I am very confident that if you asked an individual that was alive during the 1990’s, they have played with or at least heard of the Barbie Doll. Now, although the brand expanded later expanded their products to include more and different dolls, it all originated with one specific doll: Barbie. Barbie is the figurehead of the American toy-company Mattel, Inc. Barbie is modeled as a tall, blonde, and blue-eyed girl. Barbie has a flawless complexion and permanent makeup. This doll is almost clearly representative of an “ideal woman” through what I consider the “male gaze.” The features of the doll have been measured in terms of actual human body dimensions and have been proven to be most likely impossible to obtain. Her weight would be 35lbs underweight for her 5’9 height and her waist being at 18 inches would not be able to hold up her body. The “human Barbie” would most likely not be able to menstruate due to lack of fat percentage. These comparisons in dimensions allow us to see the fault in our societal idea of beauty.

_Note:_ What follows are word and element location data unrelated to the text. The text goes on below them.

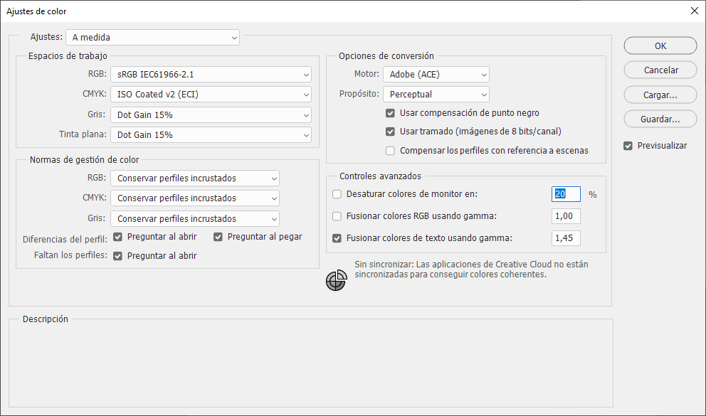The image size is (706, 416).
Task: Open the Propósito Perceptual dropdown
Action: pos(436,94)
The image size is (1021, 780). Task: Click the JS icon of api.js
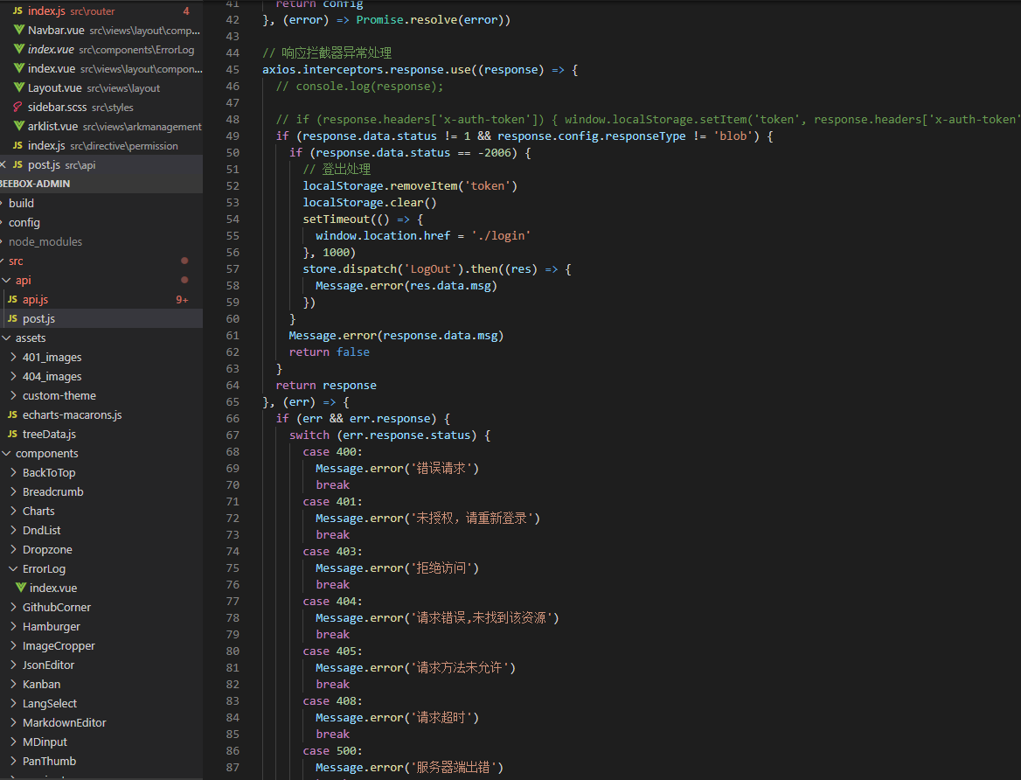click(x=12, y=300)
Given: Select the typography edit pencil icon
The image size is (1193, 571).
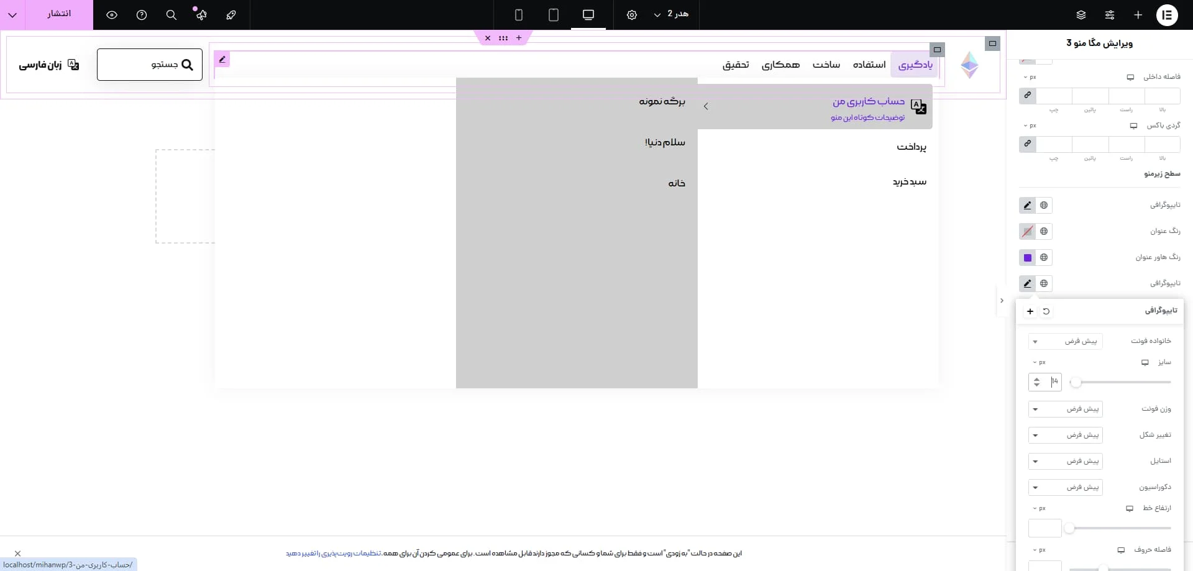Looking at the screenshot, I should pos(1027,205).
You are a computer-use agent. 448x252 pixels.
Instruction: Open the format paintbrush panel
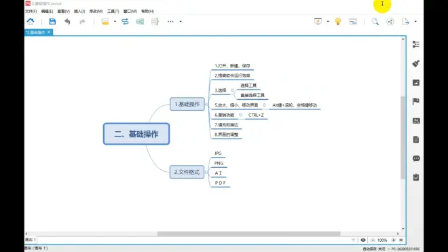coord(416,63)
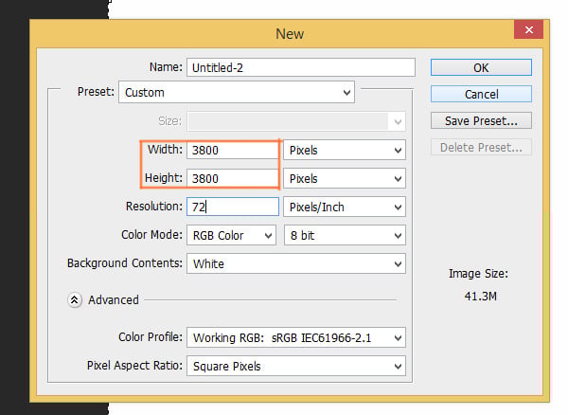Click the Delete Preset... button
The height and width of the screenshot is (415, 568).
tap(481, 147)
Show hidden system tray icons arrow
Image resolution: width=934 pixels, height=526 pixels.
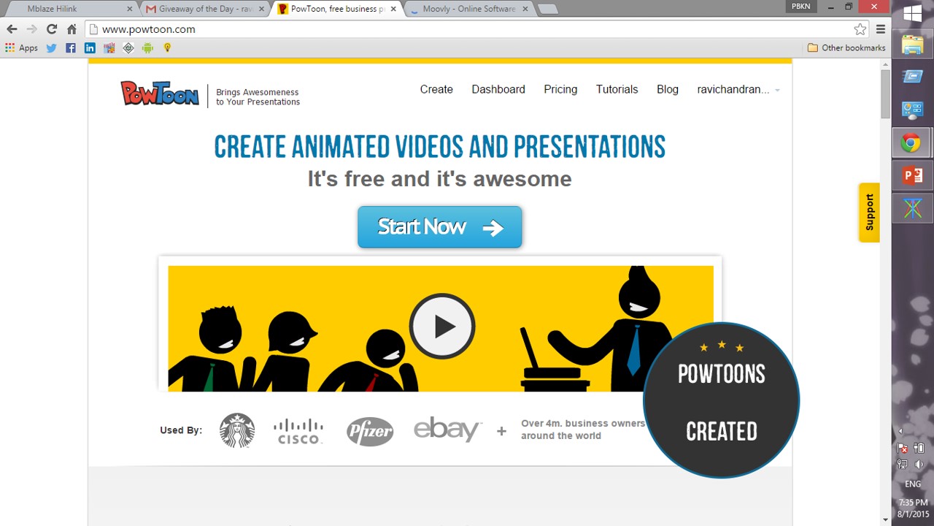coord(900,431)
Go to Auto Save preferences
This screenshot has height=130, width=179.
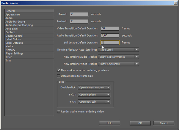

Along with portraying an unrealistic and unattainable body image and appearance for kids that are using this doll, this doll is actually very sexualized. She obtains an almost impossibly small waist with very large breasts and has stick thin legs with a plump butt. In this way, I feel that the doll that represents a female has been influenced by the objectification of females. Barbie’s accessories predominantly assist her appearance or luxuries: her shoes, clothes, cars, and house. She also is most often linked to having a job as a flight attendant, which is a more female oriented profession.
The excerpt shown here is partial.